# Clean 11 lines AC answer, O(1) space, O(n) time.

• I submitted this solution two months ago and I can't even remember whether I wrote myself or copied from others. I don't understand it now but find it AC and much shorter than other posts here.

``````int lengthOfLongestSubstringTwoDistinct(string s) {
int i = 0, j = -1;
int maxLen = 0;
for (int k = 1; k < s.size(); k++) {
if (s[k] == s[k-1]) continue;
if (j > -1 && s[k] != s[j]) {
maxLen = max(maxLen, k - i);
i = j + 1;
}
j = k - 1;
}
return maxLen > (s.size() - i) ? maxLen : s.size() - i;
}``````

• smart idea.I think it uses i and j to track the last indices of two characters. i is tracking the first character, j is tracking the second character.
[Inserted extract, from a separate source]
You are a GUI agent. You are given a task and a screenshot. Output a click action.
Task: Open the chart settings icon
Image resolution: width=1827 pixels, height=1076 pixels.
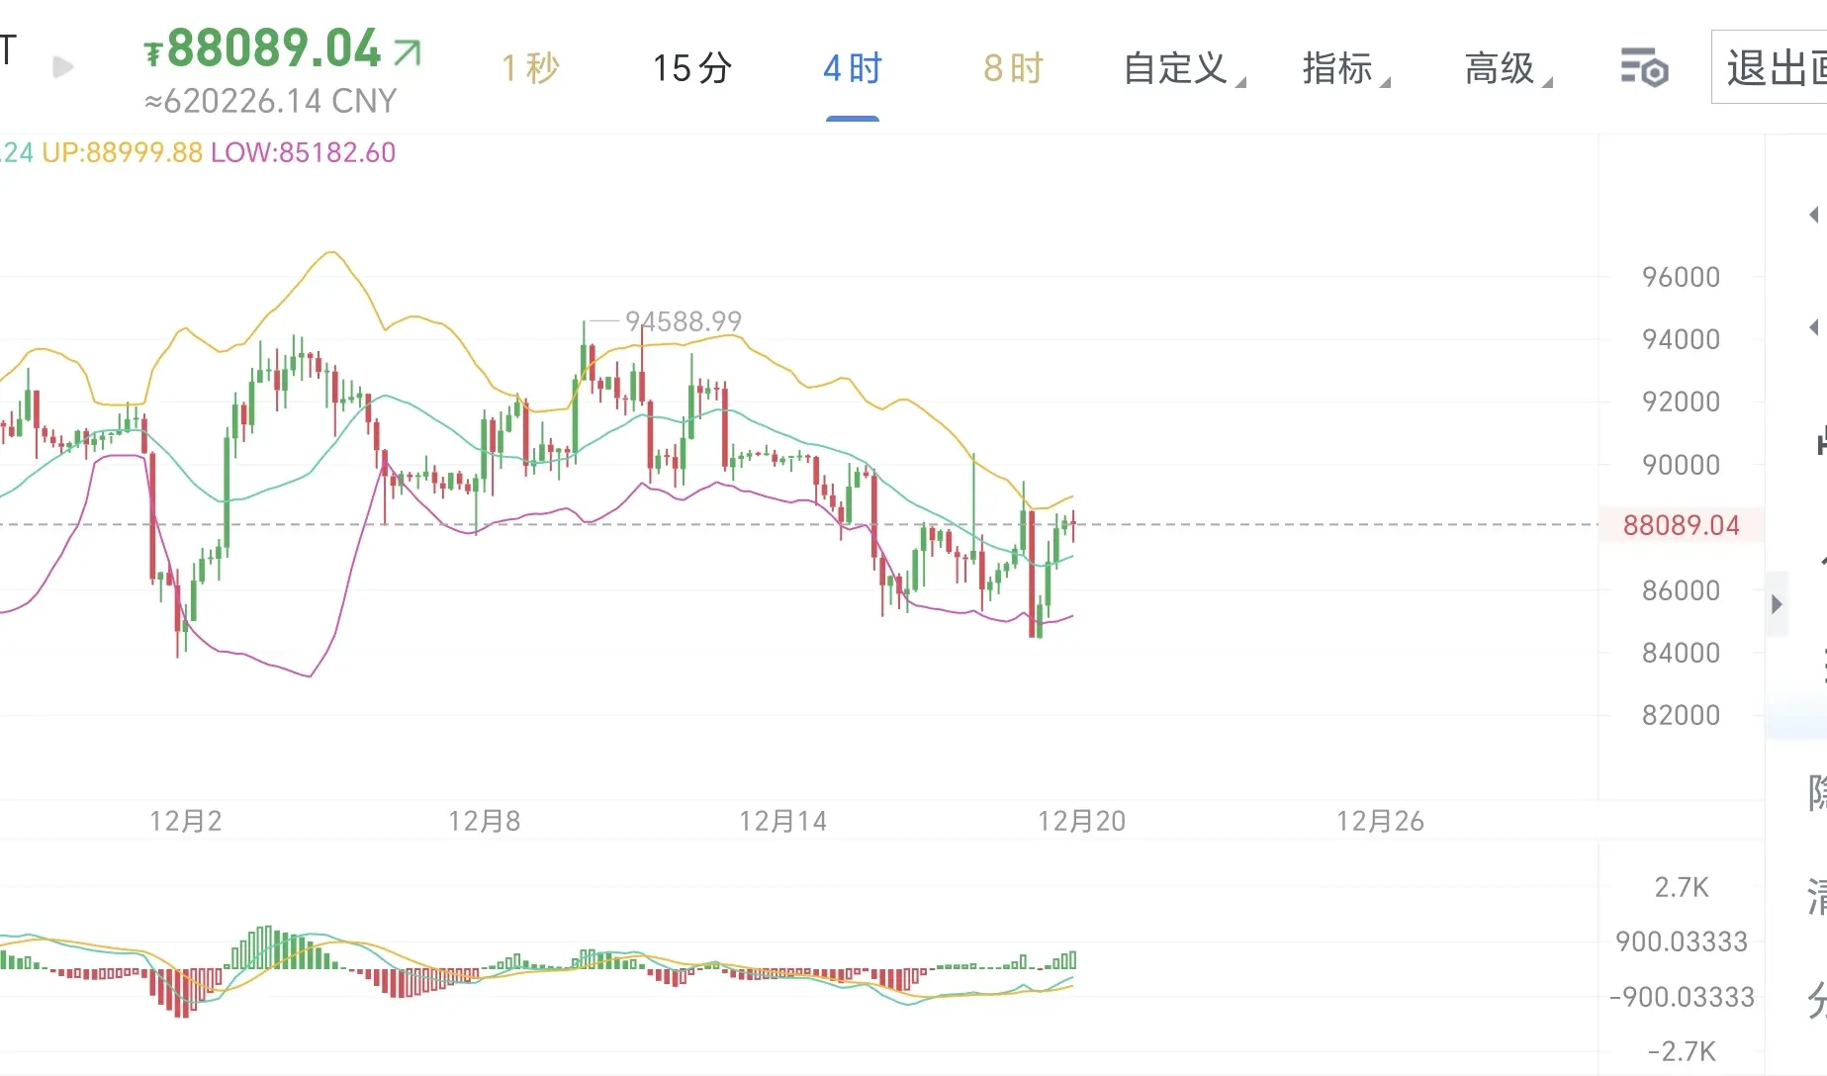pyautogui.click(x=1644, y=67)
But I still like the hashmap solution because we can easily extend that solution to K distinct characters.

• good comment!

• A little bit not like tracking both two indices.
I think here i is recording the first occurrence position of the new result.
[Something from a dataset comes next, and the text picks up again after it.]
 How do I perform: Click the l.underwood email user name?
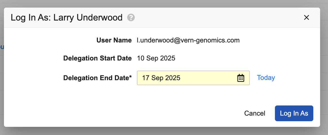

• @blayer After analysis and reproducing the solution, I see that i and j do not tracking the first and second characters. My analysis is as follows:

The 2-unique-character substrings can be thought of consisting of blocks of unique characters (denote a for a first character and b for a second character in the following graph).

`````` | a    |   b   |   a |    b    |
+------+-------+-----+---------+
``````

i marks the first occurrence of the 2-unique-character substring
j marks the last occurrence of 2nd block since k
k marks the currently considered character
if s[k] != s[k-1] --> s[k] is different from the previous block
--> always mark j = k - 1
and if s[k] != s[j] --> s[k] is also different from the previous previous block
--> so we have a 3rd character at k

• @blayer not exactly, i marks the start of current tracking, and j marks the one's different neighbor.
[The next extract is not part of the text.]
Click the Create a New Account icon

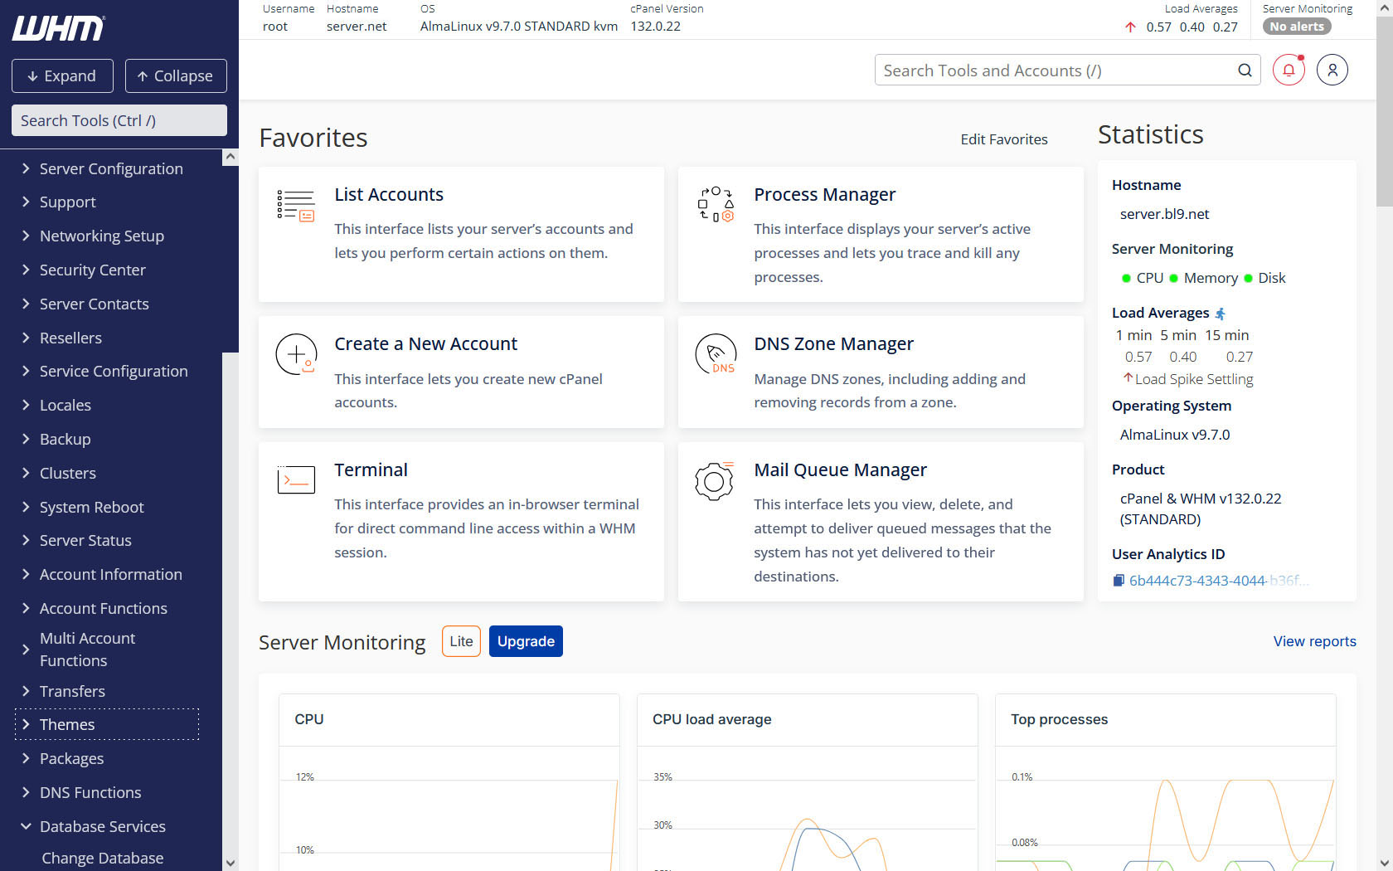296,354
• A good solution beating more than 80%! I reimplemented it using Java:

""""
public int lengthOfLongestSubstringTwoDistinct(String str) {
int i = 0, j = -1;
int maxLen = 0;
char[] s = str.toCharArray();
for (int k = 1; k < s.length; k++) {
if (s[k] == s[k-1]) continue;
if (j > -1 && s[k] != s[j]) {
maxLen = Math.max(maxLen, k - i);
i = j + 1;
}
j = k - 1;
}
return maxLen > (s.length - i) ? maxLen : s.length - i;
}
""""

• This is so clever. Do you remember how did you come up with this solution?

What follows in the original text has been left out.